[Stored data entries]
========
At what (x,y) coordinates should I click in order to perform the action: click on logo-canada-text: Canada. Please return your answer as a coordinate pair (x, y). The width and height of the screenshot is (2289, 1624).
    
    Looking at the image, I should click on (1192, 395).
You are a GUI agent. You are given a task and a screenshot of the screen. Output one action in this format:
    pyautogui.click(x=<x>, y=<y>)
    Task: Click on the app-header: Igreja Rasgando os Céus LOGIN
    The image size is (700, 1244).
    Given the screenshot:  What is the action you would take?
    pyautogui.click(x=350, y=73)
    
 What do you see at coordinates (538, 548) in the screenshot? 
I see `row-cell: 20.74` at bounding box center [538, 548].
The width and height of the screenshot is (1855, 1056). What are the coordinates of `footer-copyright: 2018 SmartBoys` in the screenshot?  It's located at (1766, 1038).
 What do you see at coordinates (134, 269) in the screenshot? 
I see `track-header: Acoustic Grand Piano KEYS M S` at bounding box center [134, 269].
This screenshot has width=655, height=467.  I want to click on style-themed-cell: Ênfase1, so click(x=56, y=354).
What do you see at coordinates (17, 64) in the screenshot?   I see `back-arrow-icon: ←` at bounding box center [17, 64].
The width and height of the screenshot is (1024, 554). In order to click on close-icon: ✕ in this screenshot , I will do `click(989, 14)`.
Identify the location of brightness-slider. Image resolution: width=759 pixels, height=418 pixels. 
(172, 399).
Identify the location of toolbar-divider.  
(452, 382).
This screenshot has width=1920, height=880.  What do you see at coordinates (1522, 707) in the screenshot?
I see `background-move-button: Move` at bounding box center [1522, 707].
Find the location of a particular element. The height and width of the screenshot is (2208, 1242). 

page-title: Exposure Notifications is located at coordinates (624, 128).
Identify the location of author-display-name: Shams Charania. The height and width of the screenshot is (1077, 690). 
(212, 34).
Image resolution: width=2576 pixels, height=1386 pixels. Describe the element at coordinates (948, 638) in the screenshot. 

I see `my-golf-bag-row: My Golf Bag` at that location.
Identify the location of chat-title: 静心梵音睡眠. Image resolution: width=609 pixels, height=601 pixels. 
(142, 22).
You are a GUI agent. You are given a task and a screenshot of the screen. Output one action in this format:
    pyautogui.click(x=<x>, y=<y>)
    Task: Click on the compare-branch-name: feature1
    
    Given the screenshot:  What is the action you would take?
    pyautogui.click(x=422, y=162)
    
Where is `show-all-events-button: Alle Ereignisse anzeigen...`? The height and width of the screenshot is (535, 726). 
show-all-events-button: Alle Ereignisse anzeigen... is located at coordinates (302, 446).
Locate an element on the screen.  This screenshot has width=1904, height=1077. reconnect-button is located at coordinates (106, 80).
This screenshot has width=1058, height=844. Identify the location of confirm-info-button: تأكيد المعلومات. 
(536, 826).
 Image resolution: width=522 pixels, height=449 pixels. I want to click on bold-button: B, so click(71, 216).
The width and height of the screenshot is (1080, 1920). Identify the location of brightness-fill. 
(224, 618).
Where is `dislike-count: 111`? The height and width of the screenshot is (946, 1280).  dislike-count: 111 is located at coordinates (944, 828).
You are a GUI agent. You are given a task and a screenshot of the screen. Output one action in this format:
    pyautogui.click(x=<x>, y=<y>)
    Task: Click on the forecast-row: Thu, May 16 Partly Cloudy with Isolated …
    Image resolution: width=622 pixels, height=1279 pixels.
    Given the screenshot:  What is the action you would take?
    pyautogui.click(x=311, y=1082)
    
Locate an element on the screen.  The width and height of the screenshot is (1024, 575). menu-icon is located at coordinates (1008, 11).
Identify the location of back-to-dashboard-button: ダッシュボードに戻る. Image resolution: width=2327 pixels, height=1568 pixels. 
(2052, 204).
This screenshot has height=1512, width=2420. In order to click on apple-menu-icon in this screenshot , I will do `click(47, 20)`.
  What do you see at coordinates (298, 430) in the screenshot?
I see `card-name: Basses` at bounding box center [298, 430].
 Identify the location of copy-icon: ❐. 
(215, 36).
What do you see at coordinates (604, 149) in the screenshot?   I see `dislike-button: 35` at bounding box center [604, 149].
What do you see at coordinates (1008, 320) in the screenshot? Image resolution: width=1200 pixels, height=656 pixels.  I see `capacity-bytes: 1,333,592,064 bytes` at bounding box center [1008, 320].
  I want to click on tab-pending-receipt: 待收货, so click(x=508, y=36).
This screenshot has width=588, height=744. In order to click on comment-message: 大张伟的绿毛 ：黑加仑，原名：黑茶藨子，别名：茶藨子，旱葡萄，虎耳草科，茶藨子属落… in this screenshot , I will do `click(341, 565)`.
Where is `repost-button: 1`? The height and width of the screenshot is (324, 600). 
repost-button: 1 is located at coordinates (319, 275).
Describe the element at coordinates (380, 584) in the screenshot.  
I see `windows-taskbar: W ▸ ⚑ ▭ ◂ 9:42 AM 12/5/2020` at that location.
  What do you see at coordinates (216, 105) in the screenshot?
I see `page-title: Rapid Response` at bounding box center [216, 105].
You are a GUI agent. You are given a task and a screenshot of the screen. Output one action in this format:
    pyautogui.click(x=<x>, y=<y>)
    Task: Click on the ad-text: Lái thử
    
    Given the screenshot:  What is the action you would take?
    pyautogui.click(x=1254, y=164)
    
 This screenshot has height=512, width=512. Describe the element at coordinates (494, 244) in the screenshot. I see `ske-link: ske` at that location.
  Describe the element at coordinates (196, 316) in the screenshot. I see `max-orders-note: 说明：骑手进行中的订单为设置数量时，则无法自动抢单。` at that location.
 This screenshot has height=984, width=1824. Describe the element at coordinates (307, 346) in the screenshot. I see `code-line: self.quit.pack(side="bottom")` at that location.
========
Task instructions:
Present each line of the material above as an item in a numbered list, omitting any blank lines.

Written answer:
1. At what (x,y) coordinates should I click in order to perform the action: click on logo-canada-text: Canada. Please return your answer as a coordinate pair (x, y). The width and height of the screenshot is (2289, 1624).
2.     Looking at the image, I should click on (1192, 395).
3. You are a GUI agent. You are given a task and a screenshot of the screen. Output one action in this format:
4.     pyautogui.click(x=<x>, y=<y>)
5.     Task: Click on the app-header: Igreja Rasgando os Céus LOGIN
6.     The image size is (700, 1244).
7.     Given the screenshot:  What is the action you would take?
8.     pyautogui.click(x=350, y=73)
9.  What do you see at coordinates (538, 548) in the screenshot? 
10. I see `row-cell: 20.74` at bounding box center [538, 548].
11. The width and height of the screenshot is (1855, 1056). What are the coordinates of `footer-copyright: 2018 SmartBoys` in the screenshot?  It's located at (1766, 1038).
12.  What do you see at coordinates (134, 269) in the screenshot? 
13. I see `track-header: Acoustic Grand Piano KEYS M S` at bounding box center [134, 269].
14. This screenshot has width=655, height=467.  I want to click on style-themed-cell: Ênfase1, so click(x=56, y=354).
15. What do you see at coordinates (17, 64) in the screenshot?   I see `back-arrow-icon: ←` at bounding box center [17, 64].
16. The width and height of the screenshot is (1024, 554). In order to click on close-icon: ✕ in this screenshot , I will do `click(989, 14)`.
17. Identify the location of brightness-slider. Image resolution: width=759 pixels, height=418 pixels. 
18. (172, 399).
19. Identify the location of toolbar-divider.  
20. (452, 382).
21. This screenshot has width=1920, height=880.  What do you see at coordinates (1522, 707) in the screenshot?
22. I see `background-move-button: Move` at bounding box center [1522, 707].
23. Find the location of a particular element. The height and width of the screenshot is (2208, 1242). 
24. page-title: Exposure Notifications is located at coordinates (624, 128).
25. Identify the location of author-display-name: Shams Charania. The height and width of the screenshot is (1077, 690). 
26. (212, 34).
27. Image resolution: width=2576 pixels, height=1386 pixels. Describe the element at coordinates (948, 638) in the screenshot. 
28. I see `my-golf-bag-row: My Golf Bag` at that location.
29. Identify the location of chat-title: 静心梵音睡眠. Image resolution: width=609 pixels, height=601 pixels. 
30. (142, 22).
31. You are a GUI agent. You are given a task and a screenshot of the screen. Output one action in this format:
32.     pyautogui.click(x=<x>, y=<y>)
33.     Task: Click on the compare-branch-name: feature1
34.     Given the screenshot:  What is the action you would take?
35.     pyautogui.click(x=422, y=162)
36. Where is `show-all-events-button: Alle Ereignisse anzeigen...`? The height and width of the screenshot is (535, 726). 
37. show-all-events-button: Alle Ereignisse anzeigen... is located at coordinates (302, 446).
38. Locate an element on the screen.  This screenshot has width=1904, height=1077. reconnect-button is located at coordinates (106, 80).
39. This screenshot has width=1058, height=844. Identify the location of confirm-info-button: تأكيد المعلومات. 
40. (536, 826).
41.  Image resolution: width=522 pixels, height=449 pixels. I want to click on bold-button: B, so click(71, 216).
42. The width and height of the screenshot is (1080, 1920). Identify the location of brightness-fill. 
43. (224, 618).
44. Where is `dislike-count: 111`? The height and width of the screenshot is (946, 1280).  dislike-count: 111 is located at coordinates (944, 828).
45. You are a GUI agent. You are given a task and a screenshot of the screen. Output one action in this format:
46.     pyautogui.click(x=<x>, y=<y>)
47.     Task: Click on the forecast-row: Thu, May 16 Partly Cloudy with Isolated …
48.     Image resolution: width=622 pixels, height=1279 pixels.
49.     Given the screenshot:  What is the action you would take?
50.     pyautogui.click(x=311, y=1082)
51. Locate an element on the screen.  The width and height of the screenshot is (1024, 575). menu-icon is located at coordinates (1008, 11).
52. Identify the location of back-to-dashboard-button: ダッシュボードに戻る. Image resolution: width=2327 pixels, height=1568 pixels. 
53. (2052, 204).
54. This screenshot has height=1512, width=2420. In order to click on apple-menu-icon in this screenshot , I will do `click(47, 20)`.
55.   What do you see at coordinates (298, 430) in the screenshot?
56. I see `card-name: Basses` at bounding box center [298, 430].
57.  Identify the location of copy-icon: ❐. 
58. (215, 36).
59. What do you see at coordinates (604, 149) in the screenshot?   I see `dislike-button: 35` at bounding box center [604, 149].
60. What do you see at coordinates (1008, 320) in the screenshot? Image resolution: width=1200 pixels, height=656 pixels.  I see `capacity-bytes: 1,333,592,064 bytes` at bounding box center [1008, 320].
61.   I want to click on tab-pending-receipt: 待收货, so click(x=508, y=36).
62. This screenshot has width=588, height=744. In order to click on comment-message: 大张伟的绿毛 ：黑加仑，原名：黑茶藨子，别名：茶藨子，旱葡萄，虎耳草科，茶藨子属落… in this screenshot , I will do `click(341, 565)`.
63. Where is `repost-button: 1`? The height and width of the screenshot is (324, 600). 
64. repost-button: 1 is located at coordinates (319, 275).
65. Describe the element at coordinates (380, 584) in the screenshot.  
66. I see `windows-taskbar: W ▸ ⚑ ▭ ◂ 9:42 AM 12/5/2020` at that location.
67.   What do you see at coordinates (216, 105) in the screenshot?
68. I see `page-title: Rapid Response` at bounding box center [216, 105].
69. You are a GUI agent. You are given a task and a screenshot of the screen. Output one action in this format:
70.     pyautogui.click(x=<x>, y=<y>)
71.     Task: Click on the ad-text: Lái thử
72.     Given the screenshot:  What is the action you would take?
73.     pyautogui.click(x=1254, y=164)
74.  This screenshot has height=512, width=512. Describe the element at coordinates (494, 244) in the screenshot. I see `ske-link: ske` at that location.
75.   Describe the element at coordinates (196, 316) in the screenshot. I see `max-orders-note: 说明：骑手进行中的订单为设置数量时，则无法自动抢单。` at that location.
76.  This screenshot has height=984, width=1824. Describe the element at coordinates (307, 346) in the screenshot. I see `code-line: self.quit.pack(side="bottom")` at that location.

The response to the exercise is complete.